● Exercise: Begin at the line that has "1180x761 pixels. How" and stop at the end of the listing. Copy those lines again with "Select" switched to "Choose", change nothing else, and leave the pictures out.

(Rows showing where targets appear)

<<<<

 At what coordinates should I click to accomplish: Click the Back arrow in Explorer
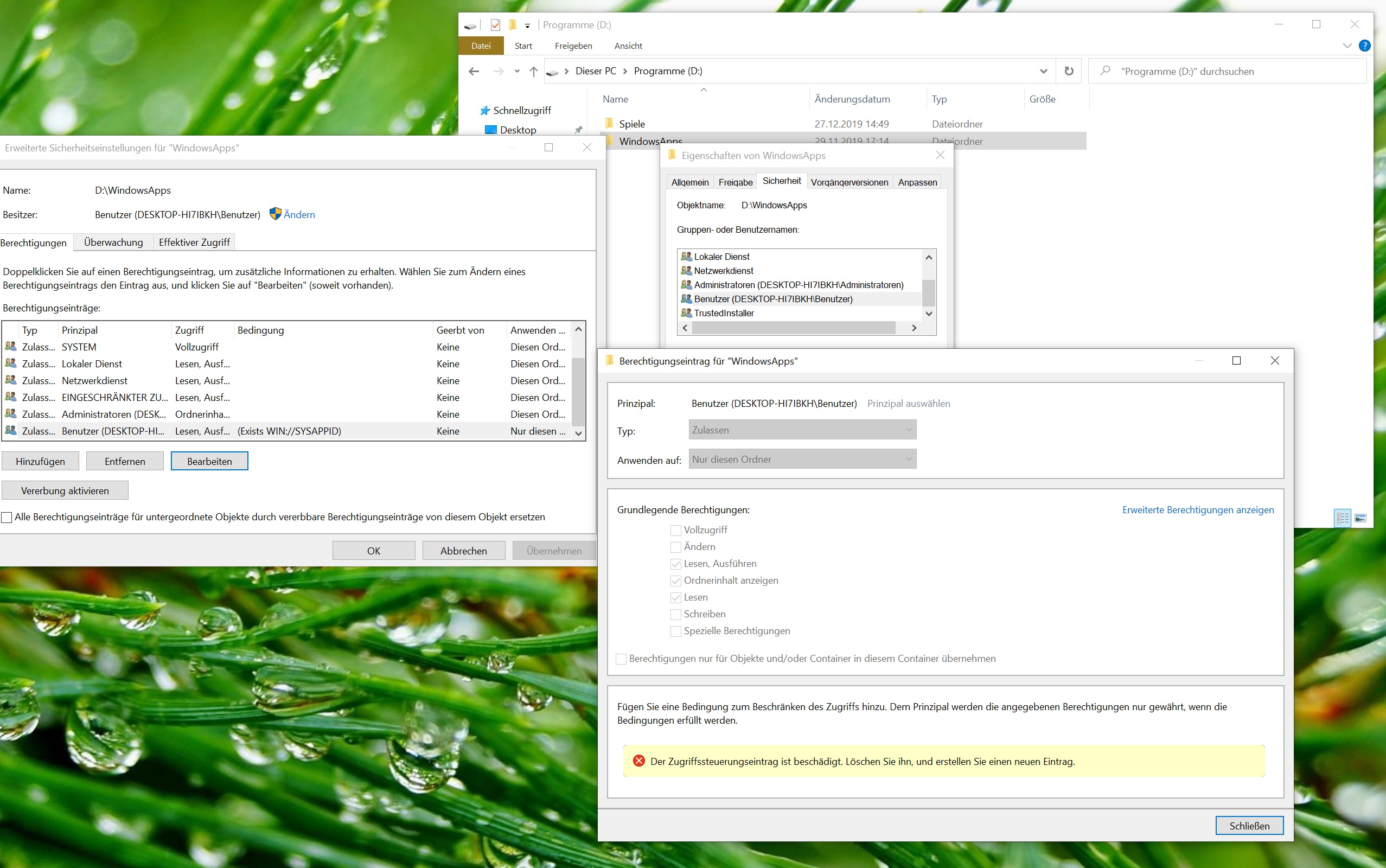point(474,71)
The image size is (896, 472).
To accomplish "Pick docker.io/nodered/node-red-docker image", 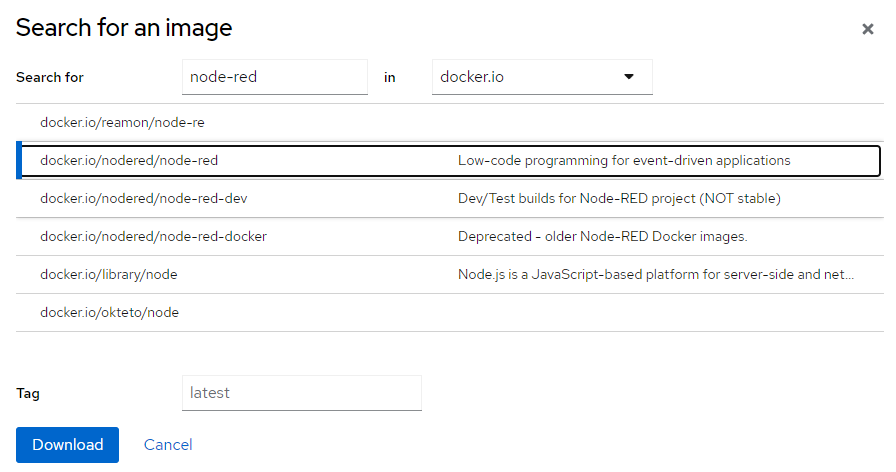I will coord(153,236).
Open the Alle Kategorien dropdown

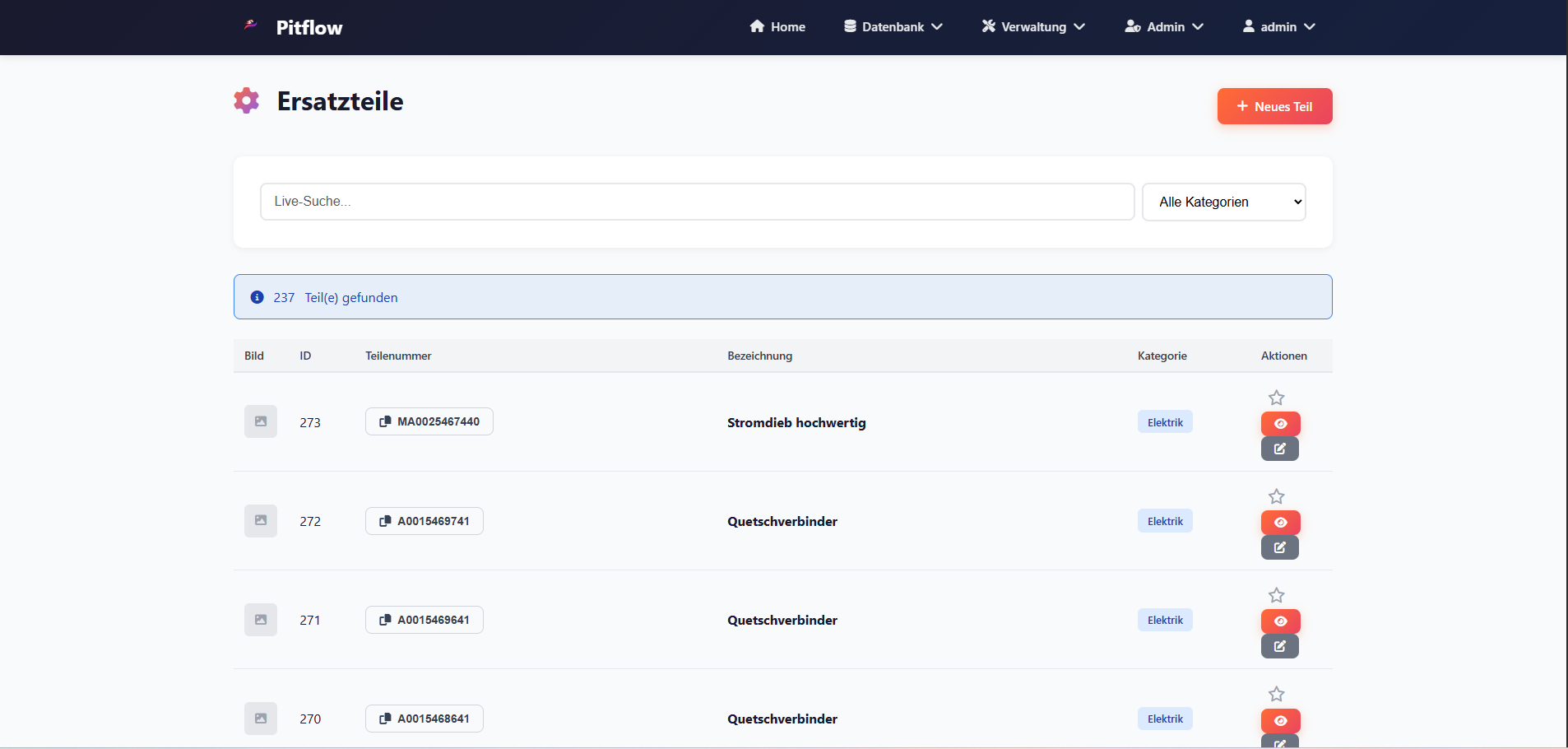click(1223, 202)
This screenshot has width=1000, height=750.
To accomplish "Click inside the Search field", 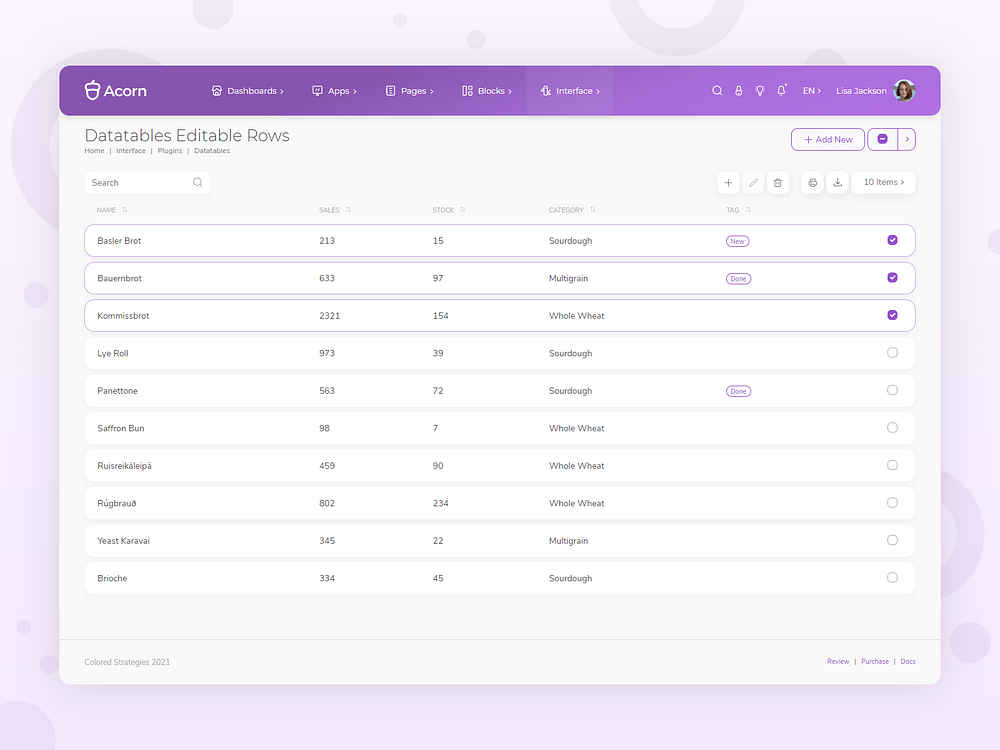I will [140, 182].
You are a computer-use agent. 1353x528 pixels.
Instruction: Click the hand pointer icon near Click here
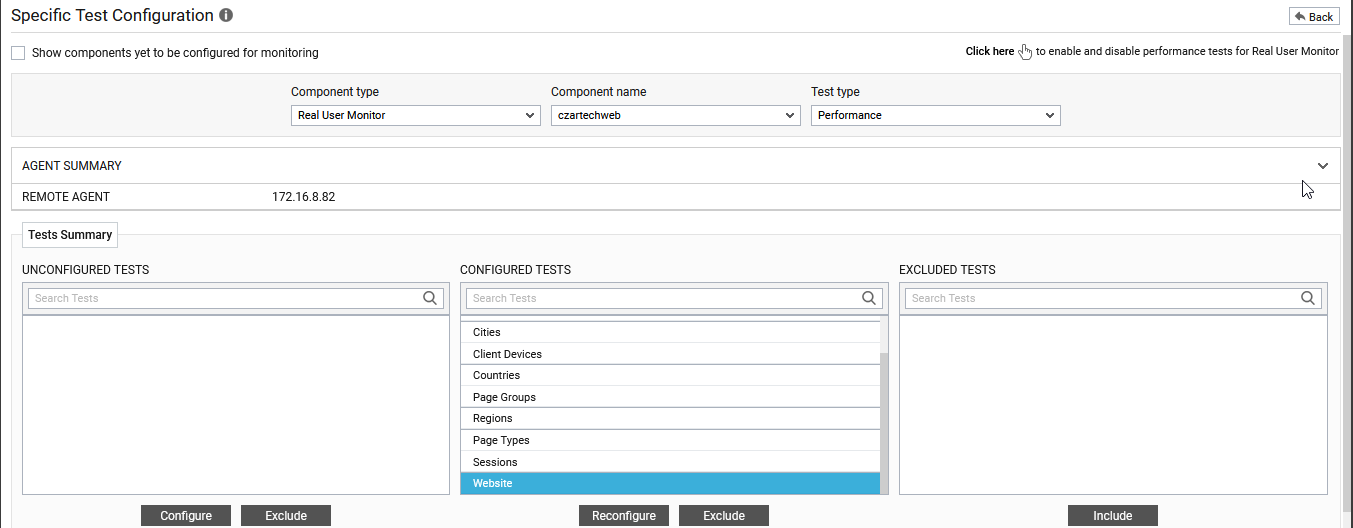[1025, 52]
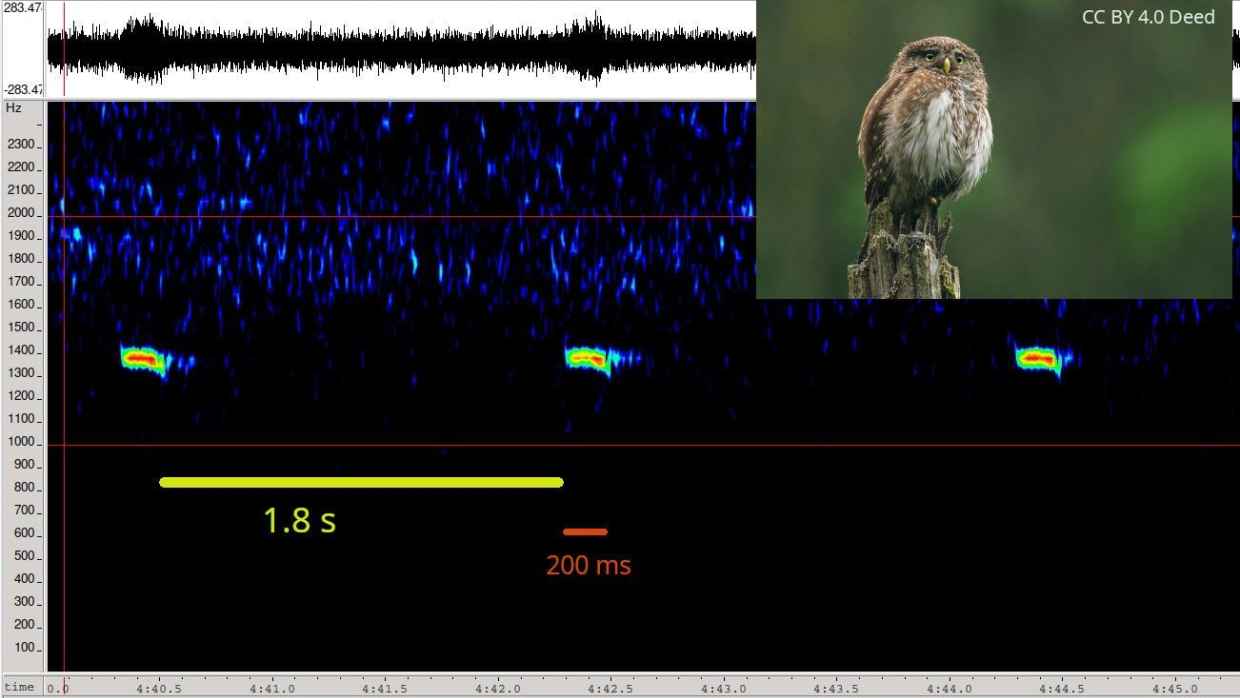Click the 4:43.5 mark on the time axis

[x=836, y=688]
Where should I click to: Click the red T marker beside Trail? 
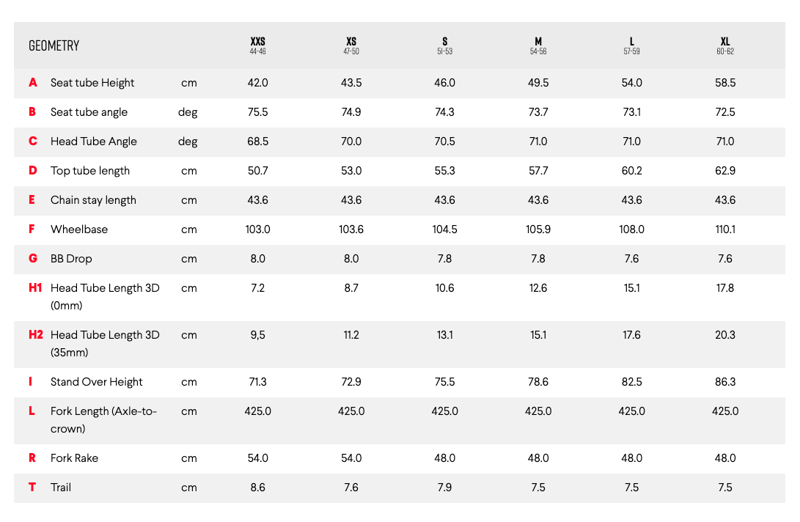(x=33, y=487)
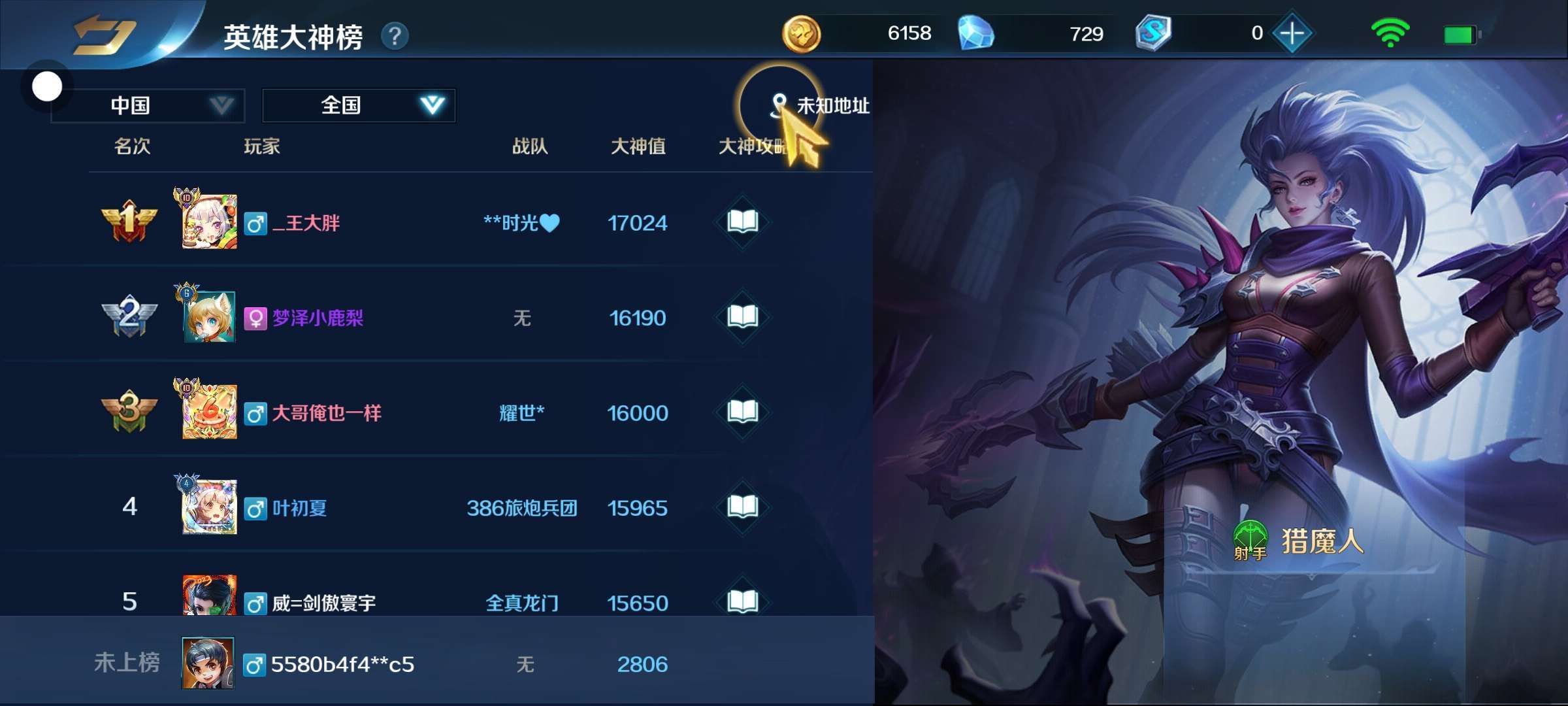1568x706 pixels.
Task: Click the plus icon to add vouchers
Action: coord(1292,33)
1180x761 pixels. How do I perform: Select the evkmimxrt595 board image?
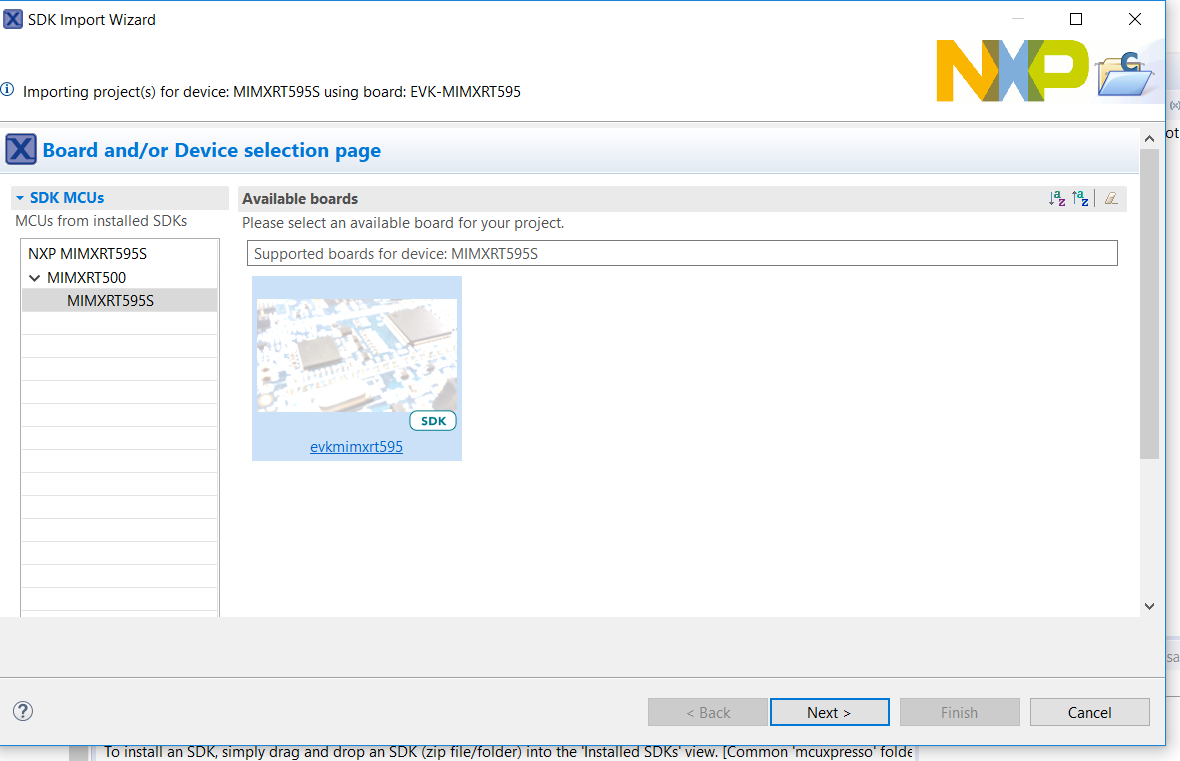(x=357, y=355)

>>>>

● Finished task:
1180x761 pixels. How do I perform: Choose the evkmimxrt595 board image?
(x=357, y=355)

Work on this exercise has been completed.